Konuşacaklardı. Geri dönüyordu. Anlamıştı her şeyi. On dakika, yarım saat, bir saat. Ne zaman, ne zaman? Telefonu kapattıktan sonra duşa girmiş, üstüne başına çeki düzen vermişti. Ne zaman, ne zaman? Evi şöyle bir toplamıştı. Eli ayağına karışmış, kendisini koltuğa attığında yerinden kalkamamıştı. Her yer dağınık. Her şeyde onun izi, kokusu, gülümseyişi. Gelecekti. Dönüyordu ona. En başından anlatacaktı, anlayacaktı. Sarılacaklar, öylece kalacaklardı. Mide bulantısını bastırmak için bir şeyler yemeyi düşündü. Mutfağa gidip birkaç parça kraker tırtıkladı. Ağzının içinde kum gibi dağıldı kraker. Su içse ferahlardı. Tezgah kirli. Temizlese ya. Konuştuktan sonra kahve içerlerdi belki. On dakika, yarım saat, bir saat. Midesini kerpetenle sıkıyorlardı.
Beklemek.
Kapının zili ruhunun dağınık odalarında yankılandı. Yaşanmışlık koyu renkli perdeye sıçradı ilkin. Oradan kökleri birbirine bağlanmış çiçek motifleri olan halıya döküldü. Halıdan sürünerek ilerledi. Yerde ağzı açık duran çantaya, içinden çıkmış kitaplara, kirli bir tişörte bulaşarak geçip gitti. Elektrik kablolarını takip ederek masanın üzerindeki boynu bükük lambaya ulaştı. Işıkla birlikte odanın her yerine saçıldı. Bir tutam saç üzerine düşen tozlu bir ışık huzmesini kıskandı adam. Avuçlarının arasına almak istediği yüzün üzerine düşen bir tutam saçı da. Cüret edebilir miydi? Düşündü, zihni bulanana ve artık düşüncelerin silikleşeceği noktaya kadar. Pek uzun sürmemişti. Sadece kısa bir an. Hayatının, küçük nefeslerinden birkaçını kurban edebileceği kadar önemsiz bir an. Her şey silinmişti.
Kıpırdayamadı bile. Gözleri halının desenlerine kilitlenmişti.
***
Dudakları kendisine uzanan tülden bir elin parmak uçlarıyla temas etti. Tül çenesinden boynuna doğru kaydı, hafifçe. Orada bir bahar esintisine kapılmışçasına dalgalandı birkaç saniye. Ardından omzunun üzerinden kayıp gitti. Titriyordu.
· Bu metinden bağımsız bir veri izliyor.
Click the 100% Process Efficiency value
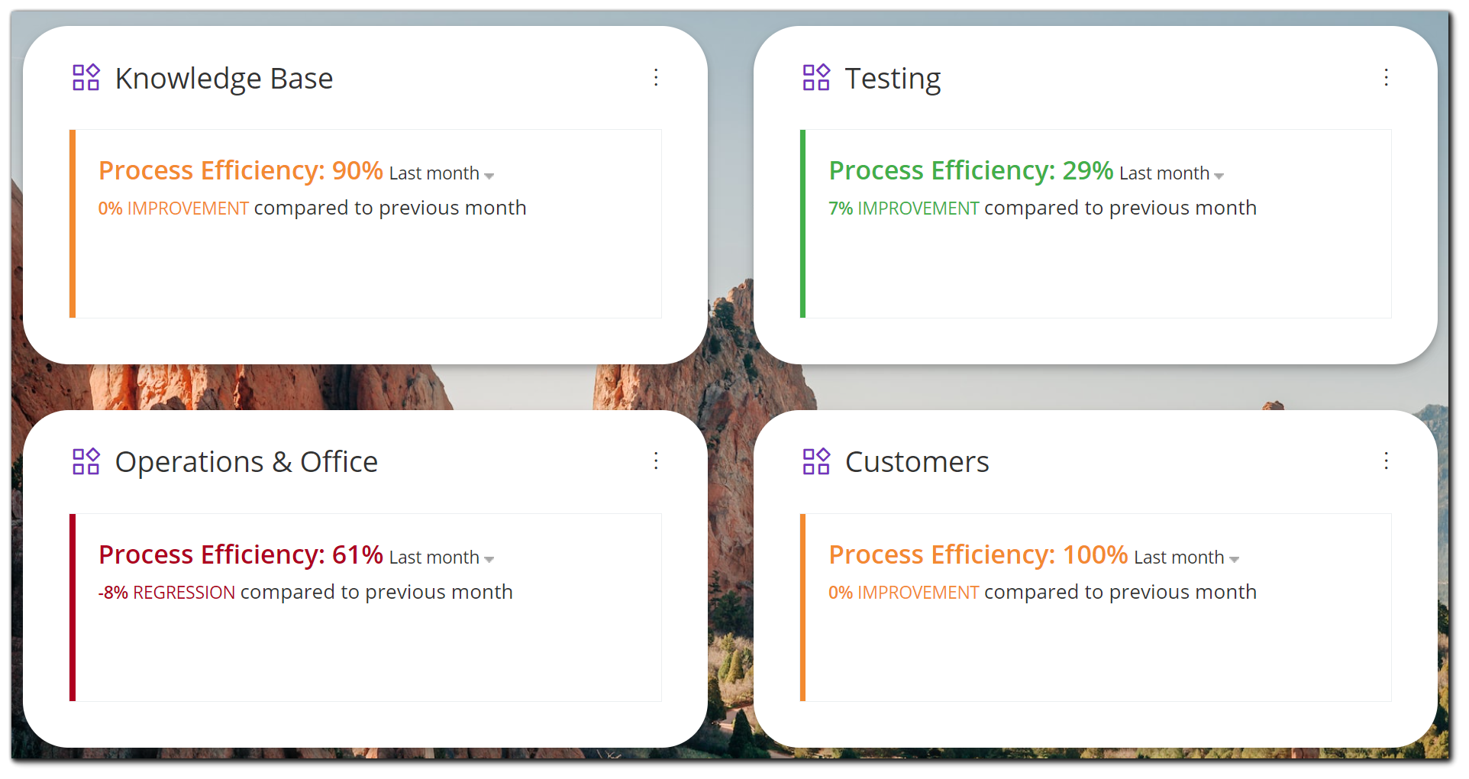This screenshot has height=779, width=1469. [x=1092, y=554]
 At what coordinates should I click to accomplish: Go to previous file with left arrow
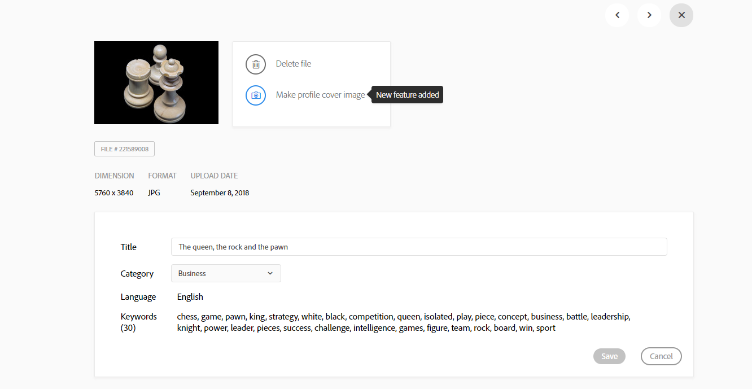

O incecik sarsıntı hali, o savrulma arzusu rüzgârda. Dalından koparak ona doğru süzülmeyi göze alabilecek miydi? Titriyorsun, diyordu kadın ona.
“Titriyorsun.”
İncecik, sarsıntılı bir ses, görünmeyen bir buğu aralarında, sonra sonu toprak, kuru kavruk hışırtılı bir yaprak, elleri böylesine küçük müydü, ne düşünüyor, bakış açısı anlatmaya yetmez bunu, peki kadının bakışı yeter miydi ona? Bakış derinleşiyor, büyüyor, genişliyordu. Perdeleri sarmaşıklar sarmaya başlamıştı. Komodinin üzerindeki pet su şişeleri, içecek kutuları, boş bardaklar ıtırlara, sakız sardunyalara dönüşüyordu. Yer karosunu hızla saran bitki örtüsü minik sarı çiçekleri ile ayaklarının dibine kadar geldi. Bin bir delik buldu içinde, bütün dağınıklığın üzerini sardı. İçinden taşıp kadına ulaştı. Ayaklarının etrafında kümelendi. Kadının, çiçeklerin ortasında süzülen tülden bir kelebek gibi görünmesine neden oldu.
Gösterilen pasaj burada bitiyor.